Get versatile. One of the best rules I ever made for myself was to never make fun of a style of music unless I could play it. If you go to the trouble of learning to play a style you think is 'lame' or easy you will find it is neither. Even my die hard metal students get a kick out of my bluegrass chops.

Have standards. Too many rookie teachers are afraid to not please the kid and will forego standardized teaching materials (fear of losing the student to the cost of a $9 book) or methods. That is why many guitar and bass teachers will pander to student. So if the 9 year old wants to start with Metallica then they make the 9 year old in charge.

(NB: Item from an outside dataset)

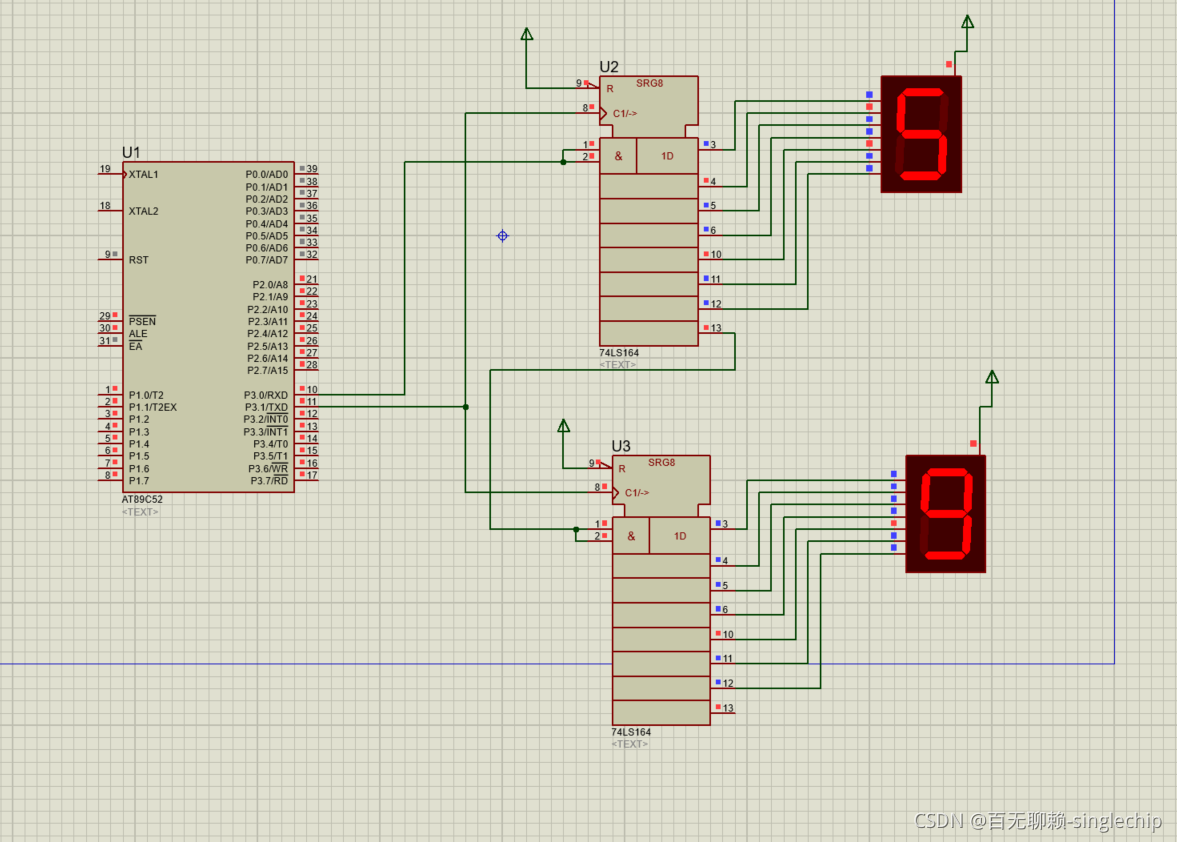This screenshot has width=1177, height=842.
Task: Click the U2 reference label
Action: pos(609,67)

You need to use the standardized materials to be fair to the student and to yourself. If the student goes with a different teacher then that new teacher can pick up where you left off. It also frees you of having to create all the lessons yourself.
You need to use the standardized methods to be fair to the student and yourself. I have seen 80% of students who are pandered to quit because no matter the passion a 9 year (or any beginner) can't start with the music they want. At the same time students using standardized methods last much longer and actually learn to play music.

So while my life plan may not be for you here is a look at an average month for me.

Teaching 5 days a week, a jam session, recording session, lounge gig(s) wedding or corporate function. All of it using my music skills. None of it feeling like work.